→ Trecho citado
○ ○ ○ ○ ○ ○ ○

With a Little Help From My Friends
Nas redes sociais a informação de que 50 mil pessoas já morreram em consequência do coronavírus no Brasil. 50 mil amigos de alguém. 50 mil filhos, pais e mães e avós e amigos da padaria, tiozinhos, meninas e meninos. 50 mil.
Quem se importa, verdadeiramente?
Quem nos importa, de verdade?
Quem são nossos amigos presentes que podem nos trazer a pequena ajuda que às vezes precisamos? Quem são os amigos para os quais estamos dispostos a levar algum socorro?
Digo verdadeiramente porque não estou falando de convenções sociais ou obrigações. Estou falando de sinceridade no coração. Quem realmente merece nossa atenção?

○ ○ ○ ○ ○ ○ ○

→ Atividades
- A) Responda às perguntas a seguir com base no trecho citado.
(i) Segundo a informação nas redes sociais, quantas pessoas já morreram em consequência do coronavírus no Brasil?
(ii) De que o texto afirma não estar falando ao usar a palavra "verdadeiramente"?
(iii) De que o texto afirma estar falando em vez disso?
- B) Reescreva de forma mais breve o parágrafo do trecho citado que começa com "Nas redes sociais a informação", mantendo os fatos principais.
Os dados vêm de uma fonte diferente da do trecho citado.

→ Dados fornecidos
○ ○ ○ ○ ○ ○ ○

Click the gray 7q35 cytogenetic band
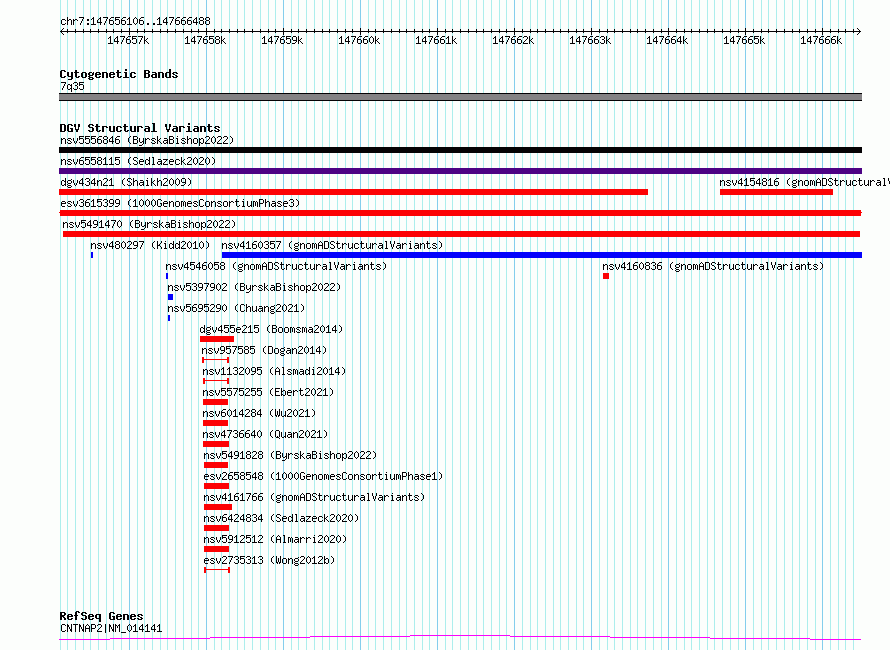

○ ○ ○ ○ ○ ○ ○

→ Respostas
- A)
(i) 50 mil pessoas.
(ii) De convenções sociais ou obrigações.
(iii) De sinceridade no coração.

- B) As redes sociais informam que 50 mil pessoas já morreram em consequência do coronavírus no Brasil, entre filhos, pais, mães, avós, amigos da padaria, tiozinhos, meninas e meninos.